QLoRA on RTX 4090 24GB: Fine-Tune Llama 3 70B in 24 GB GIGAGPU

QLoRA is the trick that lets a single RTX 4090 24GB dedicated server fine-tune models that would normally demand an H100 80 GB or a multi-card A100 box. By quantising the frozen base weights to NF4 and training only a small BF16 LoRA adapter, the 24 GB of GDDR6X on the Ada AD102 stops being a hard ceiling. The economic point is simple: you pay £550/month for a dedicated card and complete a Llama 3.1 70B adapter run in under a fortnight, where renting H100 hours for the same job costs $1,500-3,000. This guide gives the exact recipes we run on GigaGPU dedicated boxes for everything from a 7B finetune to the headline 70B fit.

Why QLoRA fits the 4090

QLoRA stores the frozen base weights in NF4 (about 4.5 bits effective once double-quantisation overhead is accounted for), keeps an 8-bit paged AdamW optimiser, and trains LoRA adapters in BF16. On a 4090 the 1008 GB/s GDDR6X bandwidth keeps NF4 dequantisation fed during the forward pass, and the 165 TFLOPS of BF16 tensor throughput handles the adapter math comfortably. The paged optimiser is the load-bearing piece: bitsandbytes pages optimiser state to CPU memory between micro-batches so that what would be a 14 GB AdamW state for a 70B model collapses to roughly 3.6 GB resident.

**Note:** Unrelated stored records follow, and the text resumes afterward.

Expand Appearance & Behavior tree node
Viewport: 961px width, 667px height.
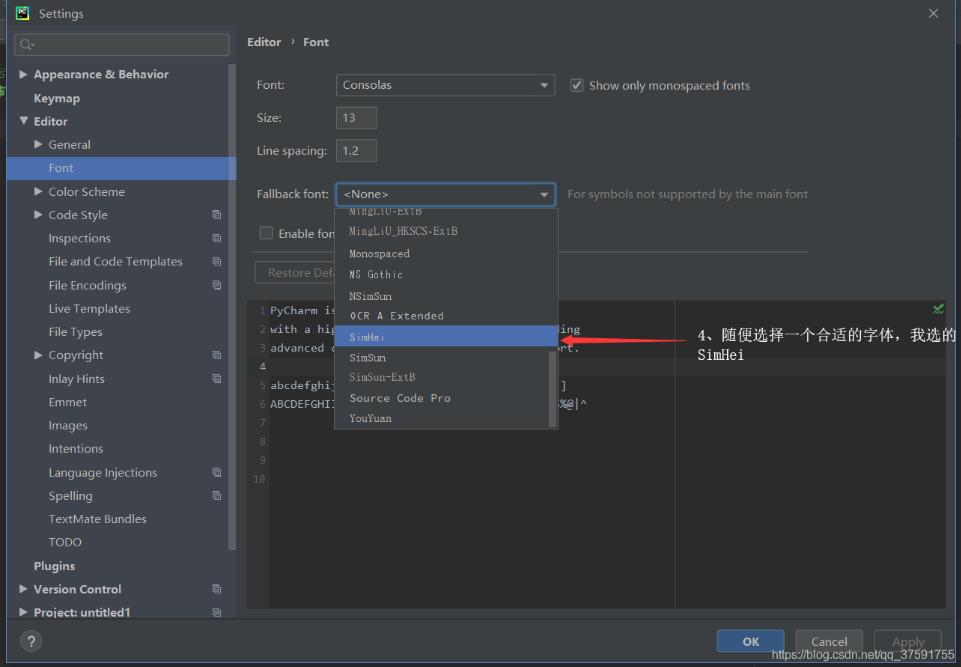coord(24,74)
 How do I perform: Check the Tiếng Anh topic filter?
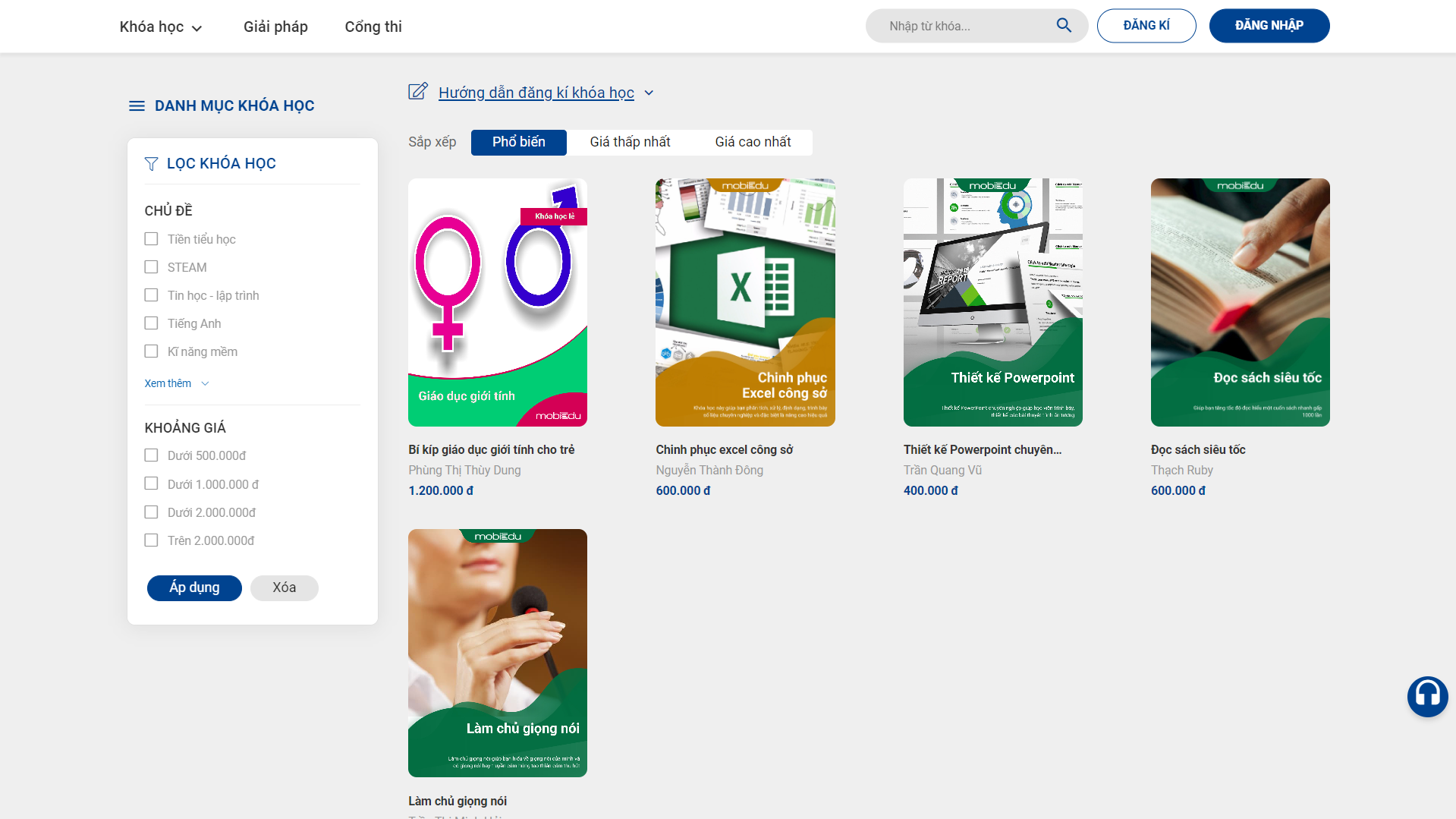point(151,323)
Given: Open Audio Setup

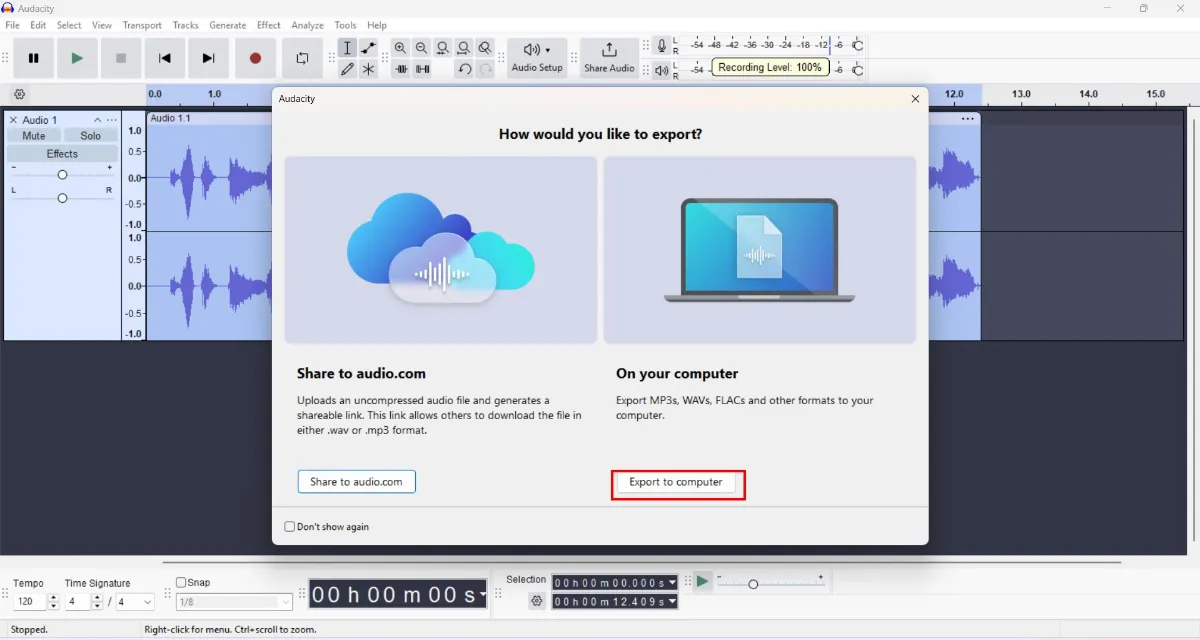Looking at the screenshot, I should (535, 57).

Model	NF4 base	Adapter (r=64)	Optimiser (paged)	Activations (seq 1024-4096)	Total VRAM
Llama 3.1 8B	4.5 GB	0.13 GB	0.6 GB	3.5 GB @ 4096	~9-12 GB
Mistral Small 22B	11.8 GB	0.31 GB	1.4 GB	2.0 GB @ 2048	~17 GB
Qwen 2.5 32B	17.4 GB	0.42 GB	1.9 GB	1.5 GB @ 2048	~21.8 GB
Llama 3.1 70B	18.9 GB	0.84 GB	3.6 GB	~0.9 GB @ 1024	~23.4 GB

Memory budget on 24 GB

The 70B fit is real but tight. Activations swallow whatever VRAM you do not pre-allocate, so gradient checkpointing is mandatory, sequence length is capped at 1024 for the 70B, and per-device batch is fixed at 1 with gradient accumulation handling the effective batch. The 8B and 14B sit comfortably at sequence length 4096 with batch 4-8, leaving 5-8 GB free.

If you are seeing OOM on the 70B run, the order of escalating fixes is: drop sequence length to 768, then drop LoRA rank to 8, then drop target modules to q_proj, v_proj only. Each step costs adapter quality but recovers 1-3 GB. For broader scaling references compare the Llama 70B INT4 deployment footprint and the 70B INT4 benchmark.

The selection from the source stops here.